Stored data:

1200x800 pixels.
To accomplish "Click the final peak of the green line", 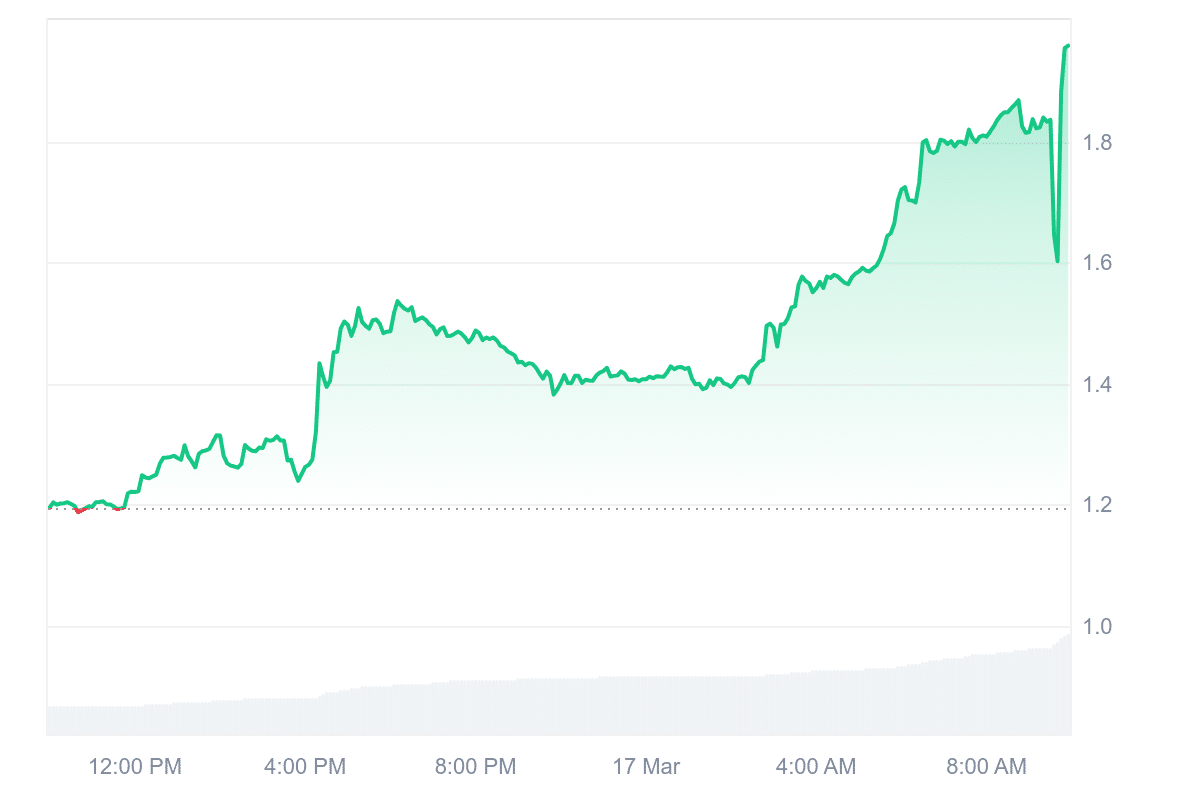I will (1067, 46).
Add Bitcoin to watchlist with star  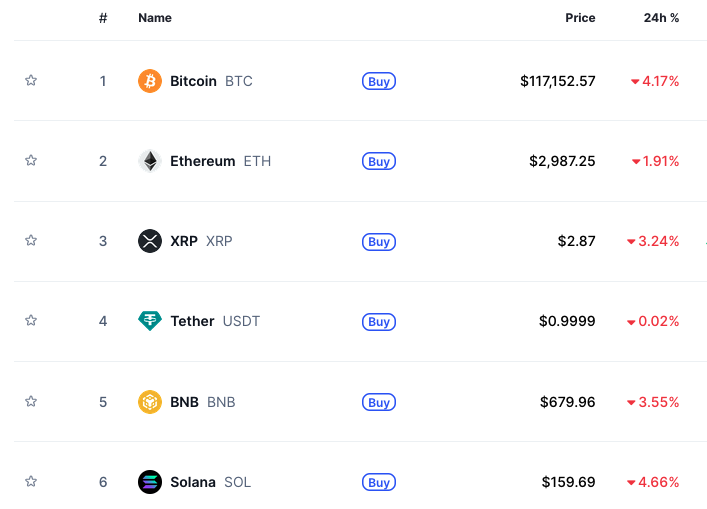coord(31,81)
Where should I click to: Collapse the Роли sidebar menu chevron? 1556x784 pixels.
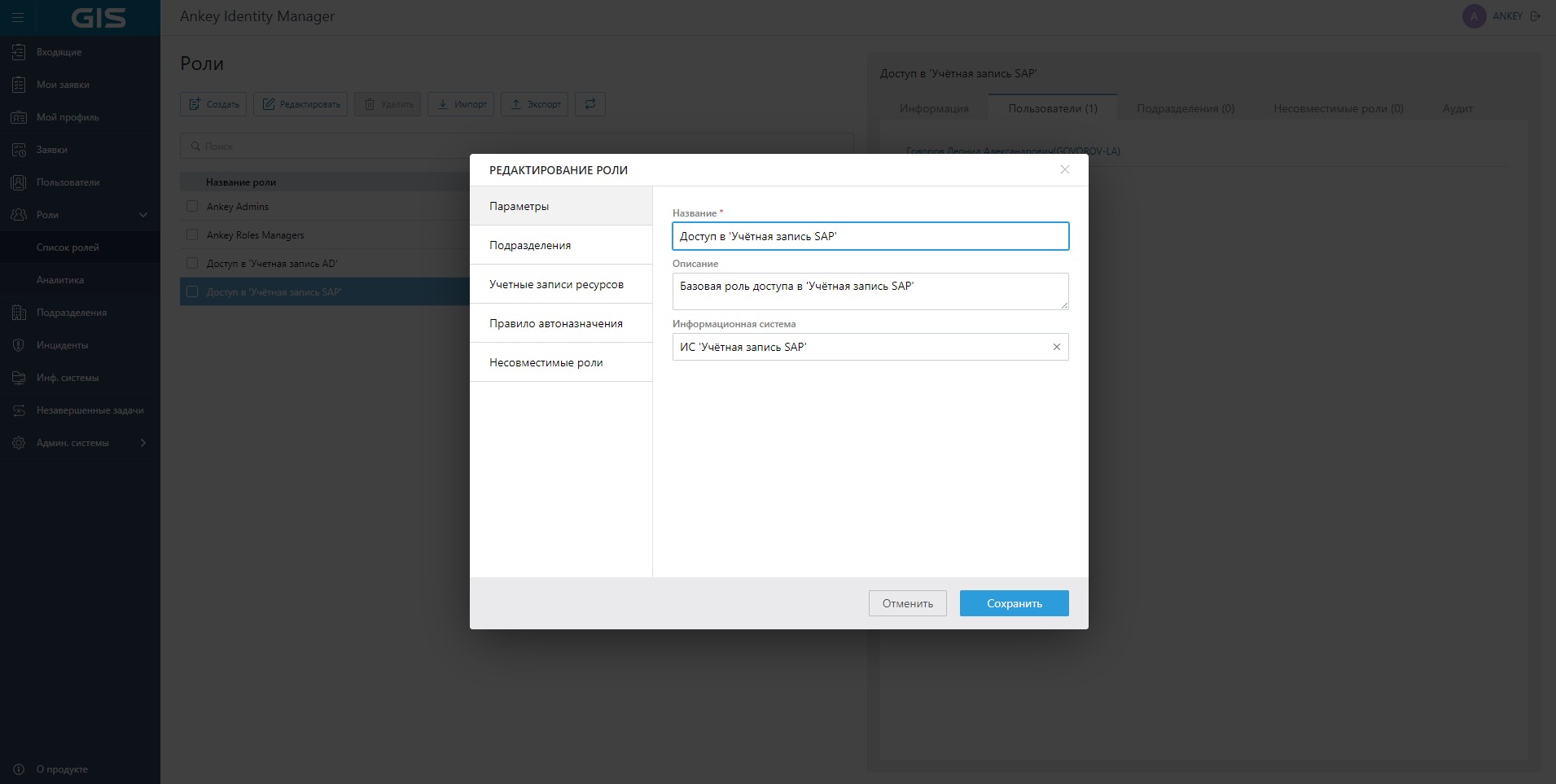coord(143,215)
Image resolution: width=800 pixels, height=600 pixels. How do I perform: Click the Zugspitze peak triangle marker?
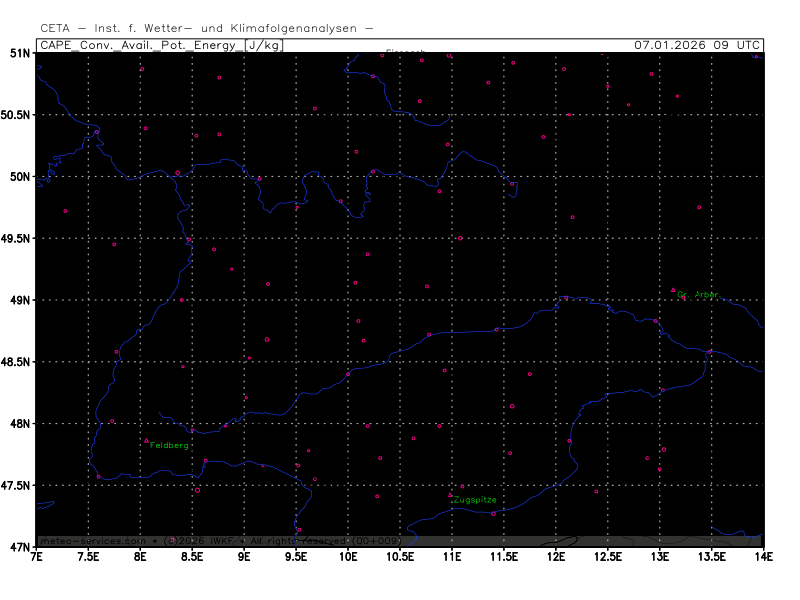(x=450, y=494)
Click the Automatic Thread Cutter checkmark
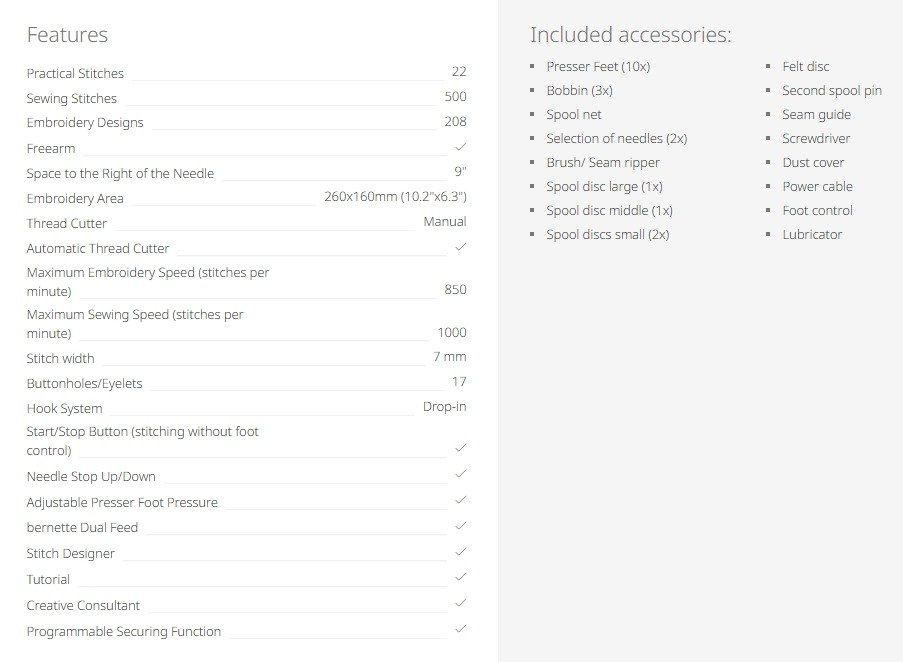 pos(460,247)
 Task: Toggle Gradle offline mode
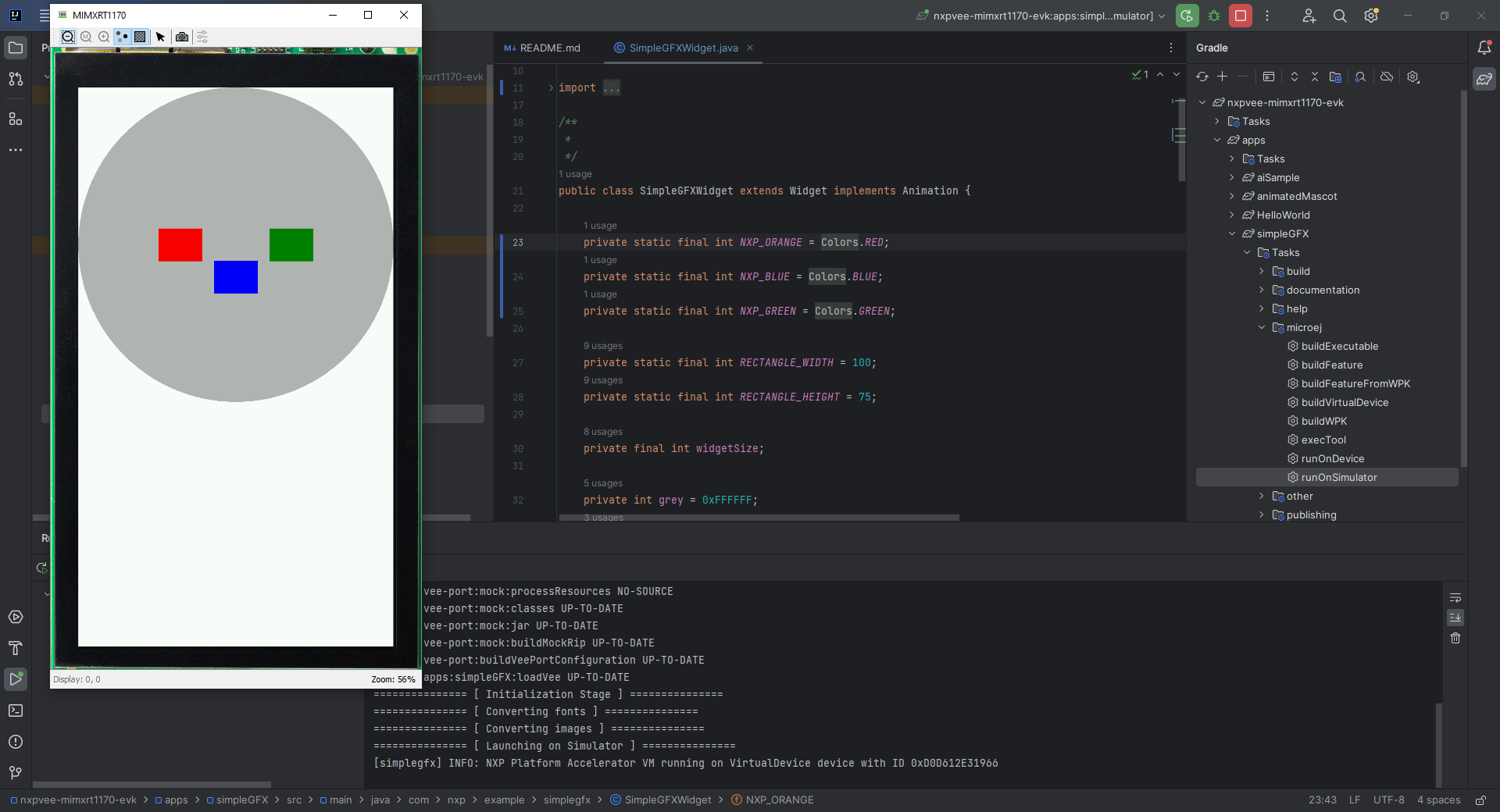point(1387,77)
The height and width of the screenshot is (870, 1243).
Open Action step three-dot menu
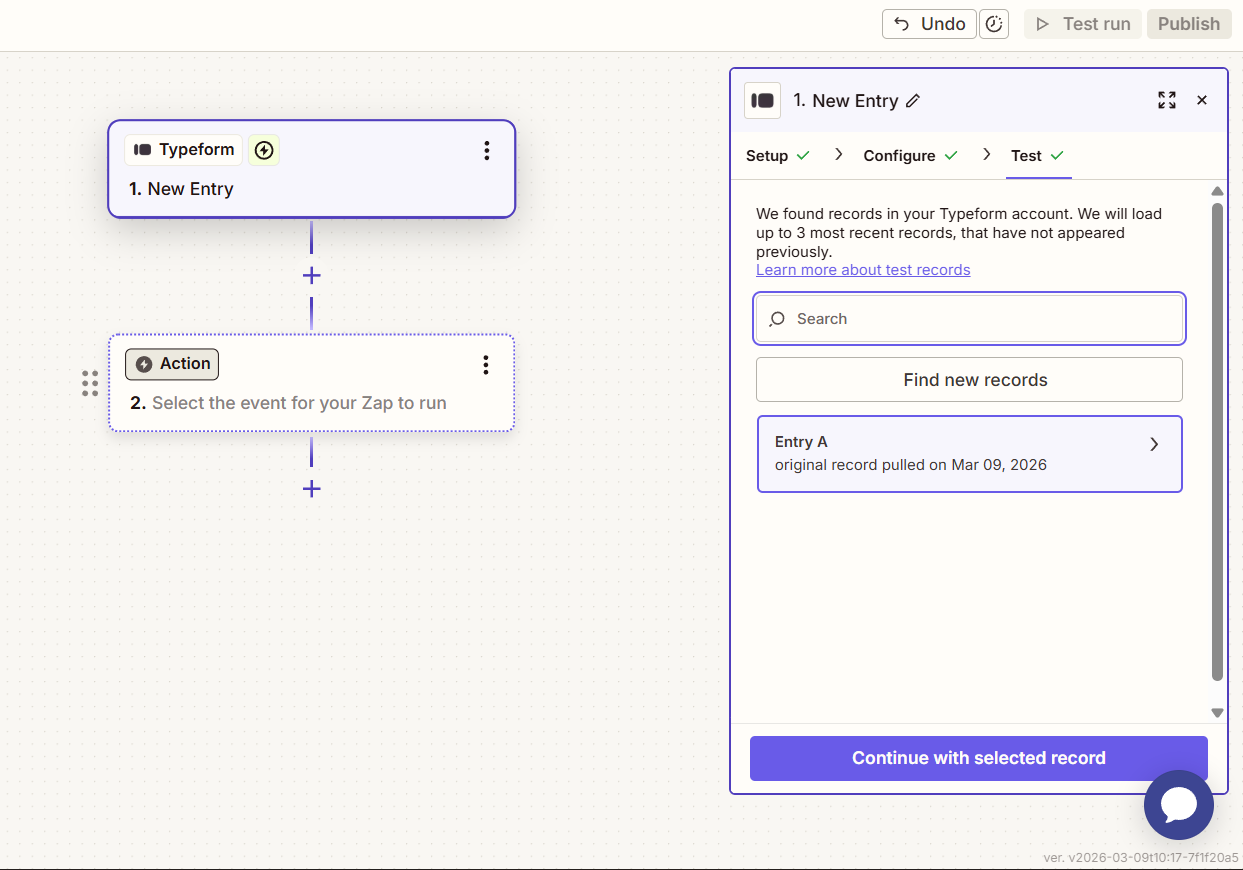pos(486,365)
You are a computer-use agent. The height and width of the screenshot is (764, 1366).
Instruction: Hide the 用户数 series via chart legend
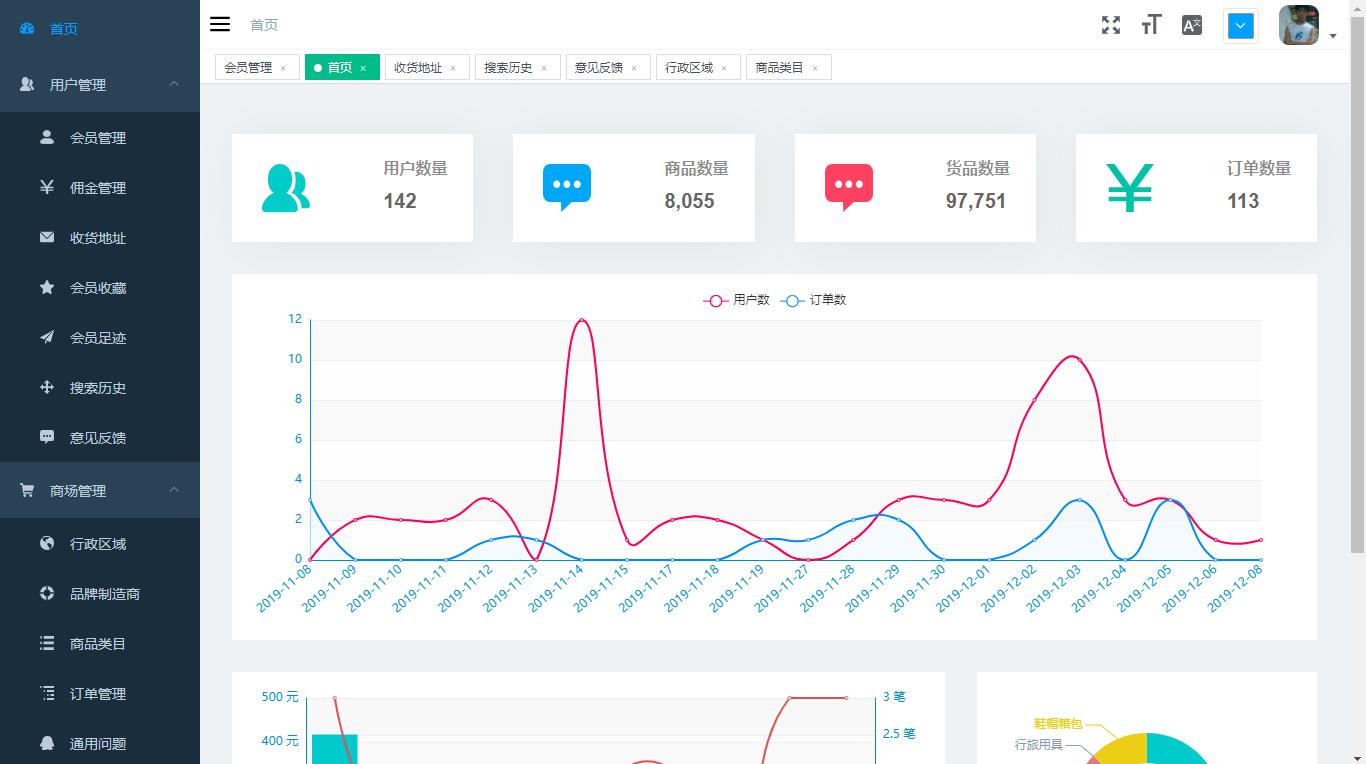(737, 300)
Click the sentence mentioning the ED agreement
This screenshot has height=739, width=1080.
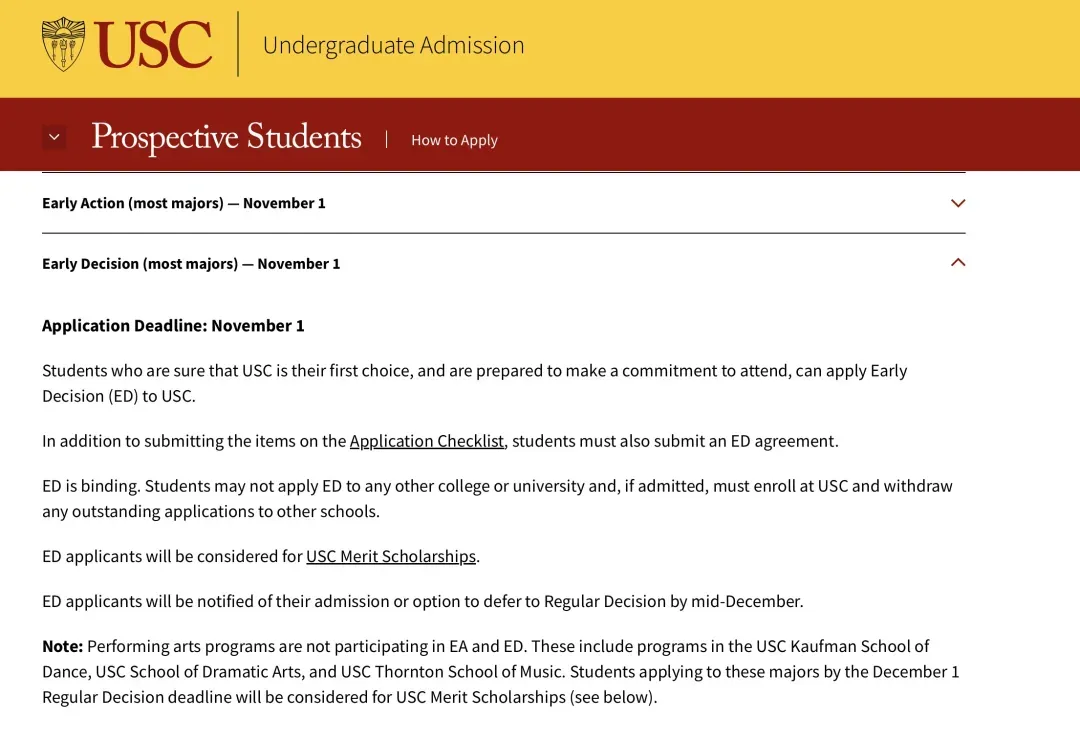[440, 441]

== The task ==
Nothing but the lines from the one containing "Image resolution: width=800" to the last line of the records should be returned, exactly as they appear and without pictures.

== Answer ==
Image resolution: width=800 pixels, height=600 pixels. How do I perform: Click the Zugspitze peak triangle marker?
(x=450, y=494)
Click the Automatic Thread Cutter checkmark
 pos(460,247)
 Task: Toggle Gradle offline mode
point(1387,77)
The height and width of the screenshot is (870, 1243).
Open Action step three-dot menu
pos(486,365)
You are a computer-use agent. The height and width of the screenshot is (764, 1366).
Instruction: Hide the 用户数 series via chart legend
(737, 300)
Click the sentence mentioning the ED agreement
This screenshot has height=739, width=1080.
[440, 441]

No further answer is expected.